■ YOUR INSTRUCTIONS ■
Working down the material below, reproduce exactly every line from the one containing "The height and width of the screenshot is (720, 960)." to the last line, and only those.

■ SUPPLIED ENTRIES ■
[Start of section]

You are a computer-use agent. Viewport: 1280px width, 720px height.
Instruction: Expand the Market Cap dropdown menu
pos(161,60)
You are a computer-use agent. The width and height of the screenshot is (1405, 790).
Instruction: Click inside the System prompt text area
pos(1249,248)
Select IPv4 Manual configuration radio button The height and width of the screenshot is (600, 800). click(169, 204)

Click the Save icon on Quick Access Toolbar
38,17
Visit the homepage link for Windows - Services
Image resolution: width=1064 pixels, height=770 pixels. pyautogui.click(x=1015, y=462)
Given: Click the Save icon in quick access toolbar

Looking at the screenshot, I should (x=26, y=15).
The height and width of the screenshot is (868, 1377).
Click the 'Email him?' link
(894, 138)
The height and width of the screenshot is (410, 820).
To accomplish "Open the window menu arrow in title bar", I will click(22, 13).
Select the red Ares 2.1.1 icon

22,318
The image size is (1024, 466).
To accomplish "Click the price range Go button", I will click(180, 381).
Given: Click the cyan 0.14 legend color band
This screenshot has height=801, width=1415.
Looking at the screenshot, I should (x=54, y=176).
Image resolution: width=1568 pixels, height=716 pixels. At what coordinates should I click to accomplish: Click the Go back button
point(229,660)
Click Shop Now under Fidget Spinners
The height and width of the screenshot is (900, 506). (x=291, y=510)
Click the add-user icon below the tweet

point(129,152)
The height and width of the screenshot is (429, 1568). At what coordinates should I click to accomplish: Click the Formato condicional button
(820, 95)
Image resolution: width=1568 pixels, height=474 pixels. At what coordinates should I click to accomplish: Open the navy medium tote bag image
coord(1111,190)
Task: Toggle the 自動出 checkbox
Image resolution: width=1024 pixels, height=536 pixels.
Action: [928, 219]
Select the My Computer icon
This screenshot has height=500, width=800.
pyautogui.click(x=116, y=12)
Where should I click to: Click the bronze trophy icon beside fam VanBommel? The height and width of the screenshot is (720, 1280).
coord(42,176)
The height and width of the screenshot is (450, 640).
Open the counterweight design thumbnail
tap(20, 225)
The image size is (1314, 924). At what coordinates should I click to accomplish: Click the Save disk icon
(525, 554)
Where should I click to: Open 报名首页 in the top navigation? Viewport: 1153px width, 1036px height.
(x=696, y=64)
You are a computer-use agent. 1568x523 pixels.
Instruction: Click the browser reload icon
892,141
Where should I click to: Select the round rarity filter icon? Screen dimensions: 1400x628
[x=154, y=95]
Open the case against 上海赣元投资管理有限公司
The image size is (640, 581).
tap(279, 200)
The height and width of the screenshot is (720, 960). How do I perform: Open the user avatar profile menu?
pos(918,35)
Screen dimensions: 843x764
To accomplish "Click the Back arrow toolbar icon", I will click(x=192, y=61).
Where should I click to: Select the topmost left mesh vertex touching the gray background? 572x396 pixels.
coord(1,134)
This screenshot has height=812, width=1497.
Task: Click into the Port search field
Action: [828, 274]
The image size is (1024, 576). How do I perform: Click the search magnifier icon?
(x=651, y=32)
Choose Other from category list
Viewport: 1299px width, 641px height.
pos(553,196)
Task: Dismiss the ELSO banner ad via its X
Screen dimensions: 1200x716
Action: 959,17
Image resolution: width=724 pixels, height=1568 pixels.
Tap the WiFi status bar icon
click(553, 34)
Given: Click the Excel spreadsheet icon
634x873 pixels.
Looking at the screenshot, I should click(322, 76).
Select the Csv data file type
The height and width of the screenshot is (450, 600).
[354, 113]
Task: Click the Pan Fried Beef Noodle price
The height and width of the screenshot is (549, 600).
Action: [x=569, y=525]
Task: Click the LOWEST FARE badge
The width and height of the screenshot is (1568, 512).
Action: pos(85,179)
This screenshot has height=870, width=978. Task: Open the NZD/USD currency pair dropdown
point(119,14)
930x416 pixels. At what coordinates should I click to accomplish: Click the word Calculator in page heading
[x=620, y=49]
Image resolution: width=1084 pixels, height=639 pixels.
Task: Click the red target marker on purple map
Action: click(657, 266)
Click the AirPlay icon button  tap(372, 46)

[End of section]

■ THE COMPLETED TASK ■
The height and width of the screenshot is (720, 960). How do I perform: Open the user avatar profile menu?
pos(918,35)
Screen dimensions: 843x764
To accomplish "Click the Back arrow toolbar icon", I will click(x=192, y=61).
Where should I click to: Select the topmost left mesh vertex touching the gray background? 572x396 pixels.
coord(1,134)
This screenshot has height=812, width=1497.
Task: Click into the Port search field
Action: [828, 274]
The image size is (1024, 576). How do I perform: Click the search magnifier icon?
(x=651, y=32)
Choose Other from category list
Viewport: 1299px width, 641px height.
pos(553,196)
Task: Dismiss the ELSO banner ad via its X
Screen dimensions: 1200x716
Action: 959,17
Image resolution: width=724 pixels, height=1568 pixels.
Tap the WiFi status bar icon
click(553, 34)
Given: Click the Excel spreadsheet icon
634x873 pixels.
Looking at the screenshot, I should click(322, 76).
Select the Csv data file type
The height and width of the screenshot is (450, 600).
[354, 113]
Task: Click the Pan Fried Beef Noodle price
The height and width of the screenshot is (549, 600).
Action: [x=569, y=525]
Task: Click the LOWEST FARE badge
The width and height of the screenshot is (1568, 512).
Action: pos(85,179)
This screenshot has height=870, width=978. Task: Open the NZD/USD currency pair dropdown
point(119,14)
930x416 pixels. At what coordinates should I click to accomplish: Click the word Calculator in page heading
[x=620, y=49]
Image resolution: width=1084 pixels, height=639 pixels.
Task: Click the red target marker on purple map
Action: click(657, 266)
Click the AirPlay icon button  tap(372, 46)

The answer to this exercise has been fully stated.